Crédit Photo : Wikiwand

Années 2000 : Vers un open space décontracté

Conscientes de ces limites de l’open space, les entreprises tentent de s’éloigner d’une optique de rentabilité exclusive des espaces de travail. Les architectes y introduisent des éléments de loisir et de décoration personnelle dans le but de rendre l’espace agréable et confortable. Les entreprises de la Silicon Valley sont les premières à concevoir des espaces chaleureux pour favoriser l’innovation et la sérendipité des salariés : jardins, cafétéria, feu de cheminée, cours de sport, gros poufs moelleux, wifi partout et possibilité de poser son ordinateur portable n’importe où selon son humeur du jour.

2015 : le plus grand open space du monde

L’emblème de cette nouvelle typologie d’espace de travail qui se veut axée sur le bien-être est le MPK20, siège de Facebook inauguré en 2015 à Menlo Park en Californie : une superficie grandiose de 40.000 m2 pour seulement 2.800 employés, et 36.000 m2 de jardin où ils ont la possibilité de travailler au grand air. Tous les services comme la blanchisserie ou la réparation de voiture sont intégrés. Le but est toujours de « renforcer l’esprit de communauté » grâce à des espaces ouverts selon Mark Zuckerberg. 

Crédit Photo : Level 10 Construction

Aujourd’hui : de l’open space au multi space

La pandémie de 2020 a largement accéléré l’adoption du télétravail, de manière contrainte parfois, mais a permis à un grand nombre de personnes de découvrir des conditions de travail sereines rendant possible la concentration et une liberté de parole. L’opportunité de travailler dans des lieux nouveaux, voire en dehors des villes, favorise la rupture avec la routine de travail.
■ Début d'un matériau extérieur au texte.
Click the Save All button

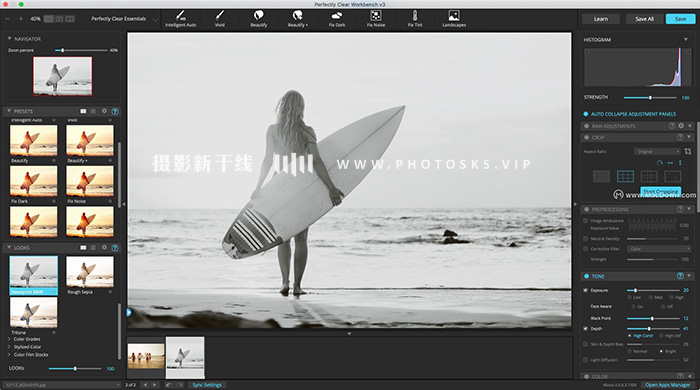pyautogui.click(x=644, y=19)

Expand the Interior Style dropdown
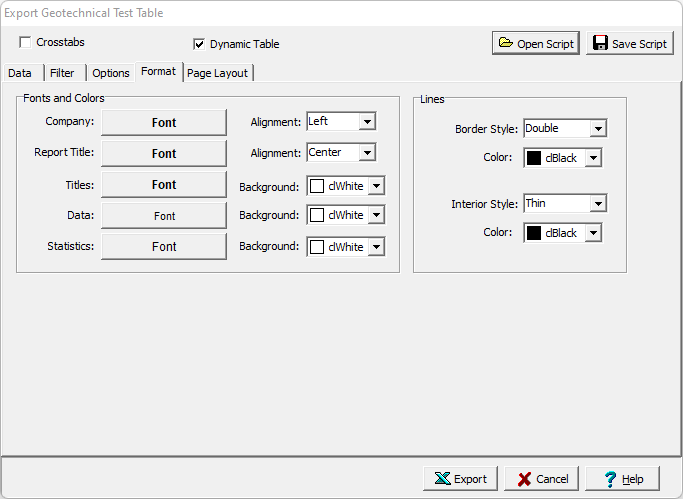coord(597,204)
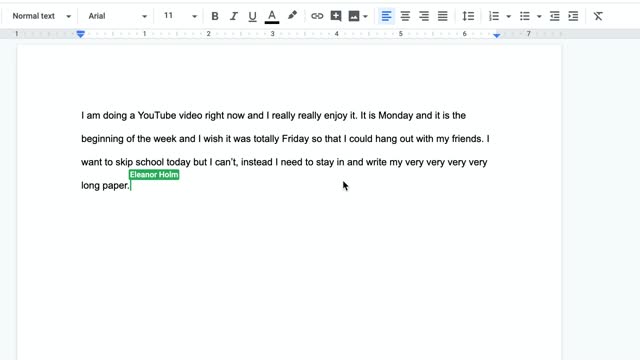Click the left indent marker on ruler
The width and height of the screenshot is (640, 360).
pyautogui.click(x=80, y=35)
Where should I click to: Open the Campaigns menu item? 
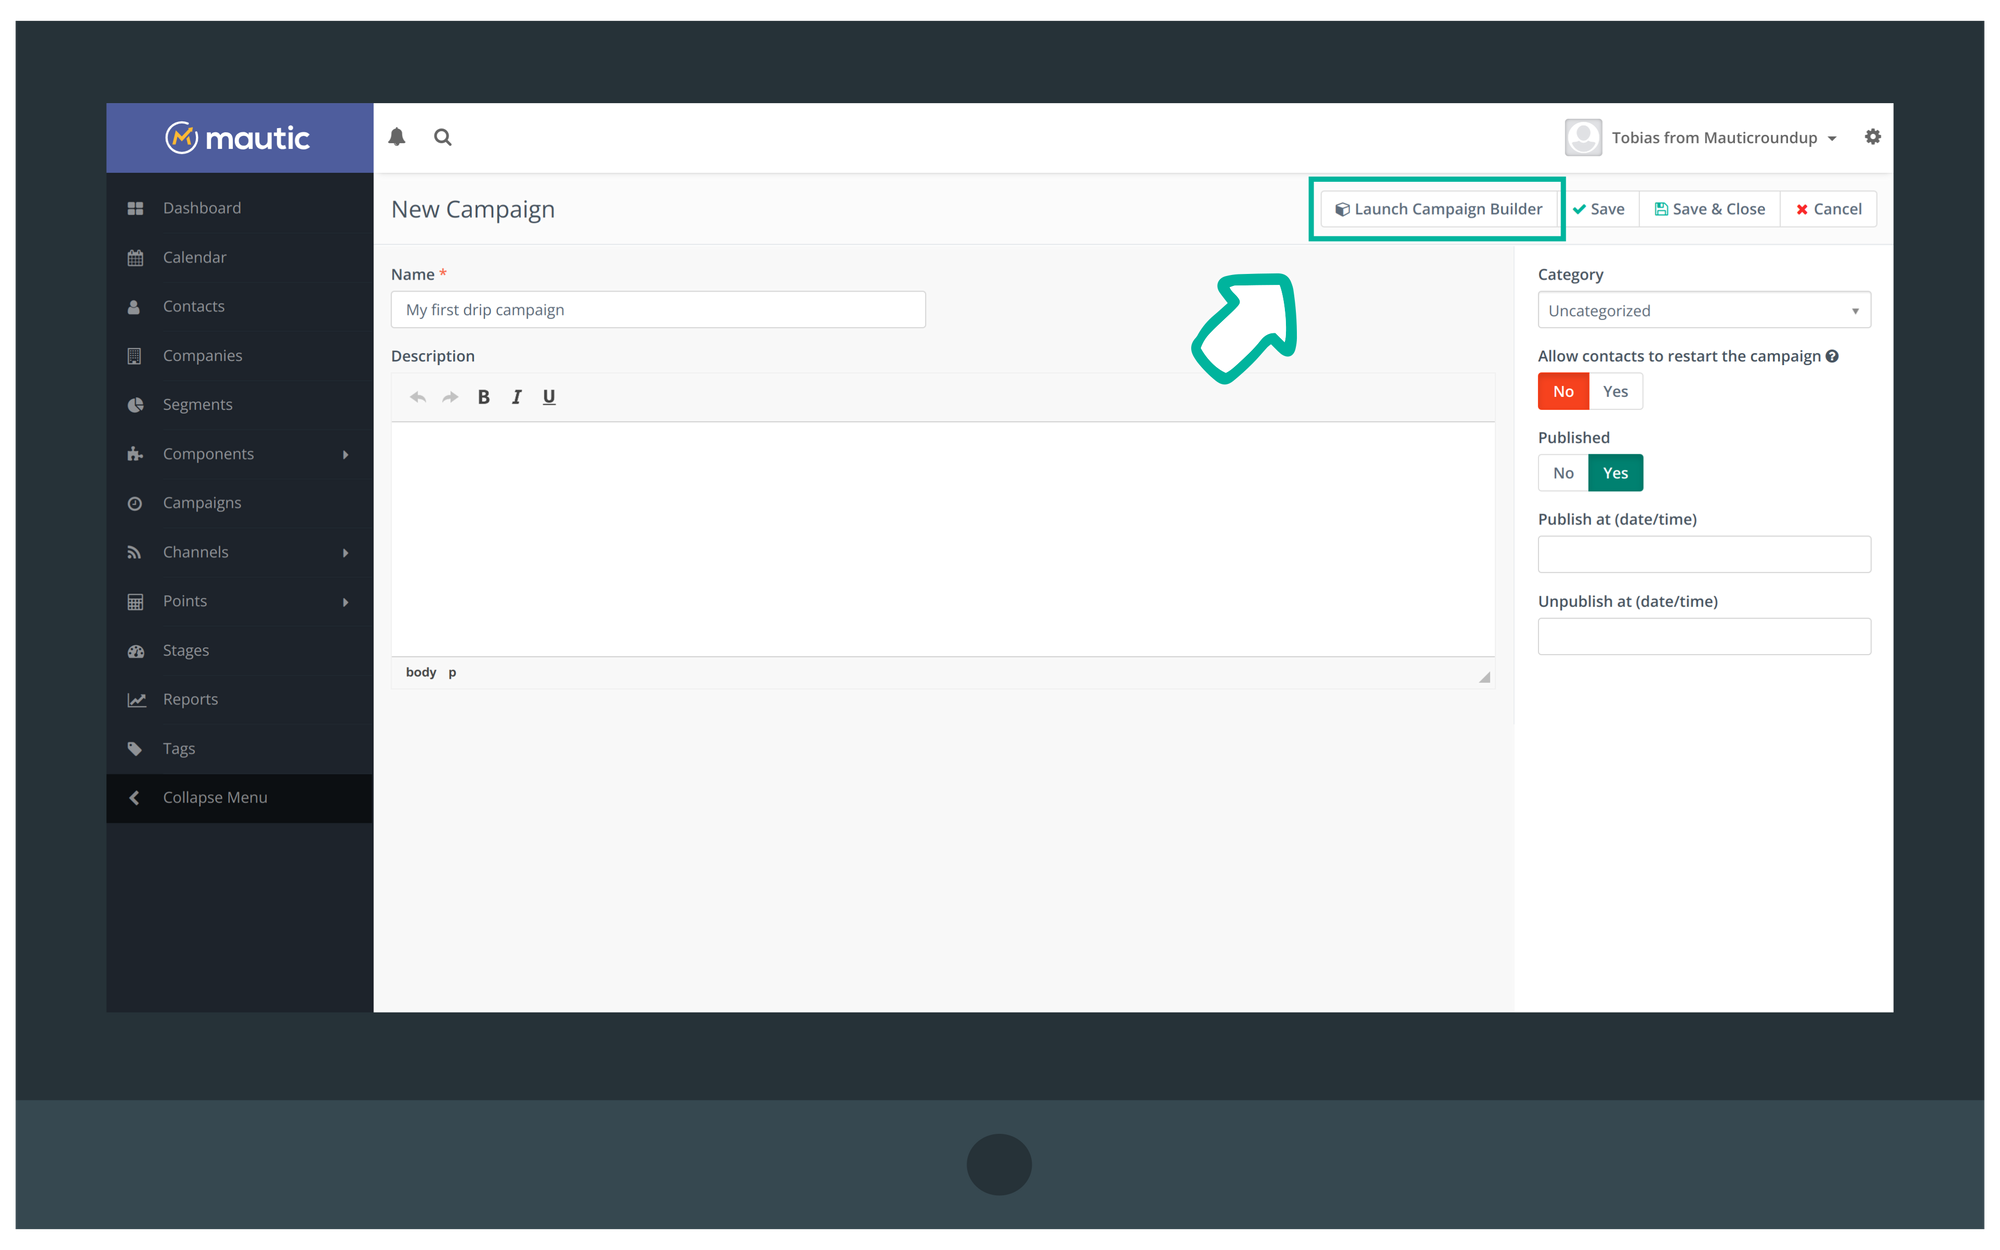click(x=203, y=503)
Entre les collaborateurs refusant de revenir au bureau et préférant le 100% travail à distance, ceux qui se sentent isolés et souffrant du télétravail, les nouvelles stratégies de desksharing, flex office, ou encore l’émergence de coworking et tiers-lieux, l’espace de travail est aujourd’hui en profonde mutation. Le salut des entreprises passera par la capacité à se réinventer en tenant compte de la culture de l’entreprise aussi bien que des aspirations des équipes, et à recréer du lien au cœur d’organisations hybrides.